Dr. Vikas Divyakrithi.
Khan Sir.
The Cultural Tutor.
They started to educate, not to fame-chase. Even after success, they remain grounded.
3. Character Storylines
Creating daily content is hard. Making it interesting is harder. Storylines solve this.

Loss & Redemption
Steve Jobs’ life is the perfect example of loss & redemption.
Found Apple.
Lost Apple.
Learned.
Returned.
Transformed it.
Influencers often use this theme to frame their journey. Religious stories follow this arc too whether it’s Pandavas’ exile, Ahalya’s liberation, or Savitri’s victory over death.

Us vs. Them
“Us” believe what you believe. “Them” represents the system you oppose. There is no middle. It’s risky but powerful. This converts followers into defenders. For example:
Andrew Tate vs “The Matrix.”
Justin Welsh vs 9-to-5 life.
The Liver Doc vs pseudoscience.

Before & After
Humans compare constantly.

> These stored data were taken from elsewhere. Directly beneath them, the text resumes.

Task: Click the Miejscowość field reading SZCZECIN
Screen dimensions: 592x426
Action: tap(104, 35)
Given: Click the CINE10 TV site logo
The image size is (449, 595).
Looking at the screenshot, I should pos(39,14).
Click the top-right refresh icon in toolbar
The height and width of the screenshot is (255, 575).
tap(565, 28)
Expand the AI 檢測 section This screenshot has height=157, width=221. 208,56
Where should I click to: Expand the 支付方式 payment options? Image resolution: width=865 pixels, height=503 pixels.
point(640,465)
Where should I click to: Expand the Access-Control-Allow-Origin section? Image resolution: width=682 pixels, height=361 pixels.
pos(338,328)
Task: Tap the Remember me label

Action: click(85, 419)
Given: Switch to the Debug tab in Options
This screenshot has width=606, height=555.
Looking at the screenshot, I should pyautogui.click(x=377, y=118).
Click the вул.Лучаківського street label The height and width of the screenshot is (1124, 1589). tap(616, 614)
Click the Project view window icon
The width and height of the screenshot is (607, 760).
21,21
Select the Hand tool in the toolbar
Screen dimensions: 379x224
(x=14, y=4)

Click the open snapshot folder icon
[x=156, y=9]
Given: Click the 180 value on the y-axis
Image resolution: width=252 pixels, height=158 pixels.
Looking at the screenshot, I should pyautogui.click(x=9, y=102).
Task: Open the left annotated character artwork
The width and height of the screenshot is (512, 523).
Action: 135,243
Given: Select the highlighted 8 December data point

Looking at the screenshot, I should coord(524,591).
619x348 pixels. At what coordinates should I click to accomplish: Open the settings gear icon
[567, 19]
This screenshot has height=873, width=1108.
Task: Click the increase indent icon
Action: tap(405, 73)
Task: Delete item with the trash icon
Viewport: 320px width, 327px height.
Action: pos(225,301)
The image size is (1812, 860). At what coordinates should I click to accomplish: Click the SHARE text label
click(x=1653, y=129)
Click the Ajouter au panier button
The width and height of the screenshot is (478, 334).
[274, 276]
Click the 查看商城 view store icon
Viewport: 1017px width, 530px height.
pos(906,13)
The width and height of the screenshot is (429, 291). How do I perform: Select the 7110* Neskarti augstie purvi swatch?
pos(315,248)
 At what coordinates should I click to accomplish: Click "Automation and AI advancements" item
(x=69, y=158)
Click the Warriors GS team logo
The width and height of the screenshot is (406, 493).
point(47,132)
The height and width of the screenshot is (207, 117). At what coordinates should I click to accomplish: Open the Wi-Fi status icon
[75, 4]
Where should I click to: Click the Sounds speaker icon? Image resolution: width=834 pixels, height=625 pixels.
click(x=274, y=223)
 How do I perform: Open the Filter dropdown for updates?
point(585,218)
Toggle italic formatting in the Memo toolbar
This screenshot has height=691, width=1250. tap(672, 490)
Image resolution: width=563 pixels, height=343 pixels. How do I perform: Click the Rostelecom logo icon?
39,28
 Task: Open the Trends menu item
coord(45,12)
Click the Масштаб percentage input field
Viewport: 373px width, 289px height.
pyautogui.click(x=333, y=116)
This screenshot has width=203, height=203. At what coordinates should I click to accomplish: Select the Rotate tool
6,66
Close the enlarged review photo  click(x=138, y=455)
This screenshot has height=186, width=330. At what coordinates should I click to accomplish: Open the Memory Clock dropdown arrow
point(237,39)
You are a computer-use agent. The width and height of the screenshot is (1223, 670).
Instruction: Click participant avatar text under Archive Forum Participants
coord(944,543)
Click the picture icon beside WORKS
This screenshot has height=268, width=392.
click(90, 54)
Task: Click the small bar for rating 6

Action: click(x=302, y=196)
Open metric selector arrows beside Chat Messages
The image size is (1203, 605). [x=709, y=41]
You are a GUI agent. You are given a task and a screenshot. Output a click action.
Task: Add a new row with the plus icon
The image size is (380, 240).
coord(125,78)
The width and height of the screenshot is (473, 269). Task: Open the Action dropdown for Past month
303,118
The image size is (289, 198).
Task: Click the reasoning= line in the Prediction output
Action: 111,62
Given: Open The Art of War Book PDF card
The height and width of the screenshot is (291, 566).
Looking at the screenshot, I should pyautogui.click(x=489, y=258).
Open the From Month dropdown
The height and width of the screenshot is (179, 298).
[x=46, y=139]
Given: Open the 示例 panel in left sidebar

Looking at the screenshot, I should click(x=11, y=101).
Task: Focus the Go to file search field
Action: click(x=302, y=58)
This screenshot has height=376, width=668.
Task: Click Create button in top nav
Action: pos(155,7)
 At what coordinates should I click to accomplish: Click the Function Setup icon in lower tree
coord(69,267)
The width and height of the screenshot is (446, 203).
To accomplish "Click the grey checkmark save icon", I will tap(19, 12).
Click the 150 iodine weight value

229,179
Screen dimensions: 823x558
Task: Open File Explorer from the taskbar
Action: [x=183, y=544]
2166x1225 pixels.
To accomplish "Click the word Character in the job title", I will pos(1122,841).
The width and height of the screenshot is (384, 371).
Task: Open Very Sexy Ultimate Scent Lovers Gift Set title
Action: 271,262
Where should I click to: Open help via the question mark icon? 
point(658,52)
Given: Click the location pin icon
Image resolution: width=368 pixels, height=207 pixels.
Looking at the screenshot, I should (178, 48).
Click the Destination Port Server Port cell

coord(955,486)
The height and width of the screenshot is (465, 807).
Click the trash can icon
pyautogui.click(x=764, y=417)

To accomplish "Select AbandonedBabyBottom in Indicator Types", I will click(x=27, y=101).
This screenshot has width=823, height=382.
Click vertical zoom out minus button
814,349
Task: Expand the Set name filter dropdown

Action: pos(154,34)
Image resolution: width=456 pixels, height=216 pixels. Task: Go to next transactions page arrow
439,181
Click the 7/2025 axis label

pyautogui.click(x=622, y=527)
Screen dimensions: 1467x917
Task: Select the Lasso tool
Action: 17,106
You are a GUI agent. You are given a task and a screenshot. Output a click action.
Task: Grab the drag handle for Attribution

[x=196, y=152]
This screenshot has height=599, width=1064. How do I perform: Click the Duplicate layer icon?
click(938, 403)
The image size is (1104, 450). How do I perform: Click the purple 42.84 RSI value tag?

And social media leaves no stone unturned to ensure that we get timely notifications about others.
- Where do others go for holidays?
- What do they buy?
- How do they look?
“Before & After” taps into the same psychology but in a better way. The health industry uses this storyline relentlessly for good reason.

Amazing Discovery
It’s when someone discovers an idea that changes everything. It might be a new way of thinking, a better way of living, or a breakthrough perspective.
Once it clicks, they can’t help but share it. For example:
- Ryan Holiday discovering Stoicism.
- James Clear’s 1% better habits.
- Clayton Christensen’s theory of disruptive innovation.

Secret Telling
It’s about sharing what most people can’t access like trade secrets, underground knowledge, and gatekept insights. The kind of information people crave but rarely find. For example:
- Huberman’s protocols
- Derek Guy’s deep dives into fashion
- The Cultural Tutor’s breakdown of elite knowledge.

Third-person Testimonial
Here you don’t talk about yourself. Others do.
This happens when people relate deeply with your work. And the more they talk, the more visible you become. Your content spreads on its own.
David Perell’s posts on X do exactly that, attracting thousands of likes, reposts, and comments. These are the testimonials that truly matter. One catch: you have to be good enough to deserve them.

The Takeaway
Become an attractive character. Everything else follows.
As Kevin Kelly said,
“You only need 1,000 true fans to be a success.”
So don’t chase millions. Attract only a few thousand and you’re good.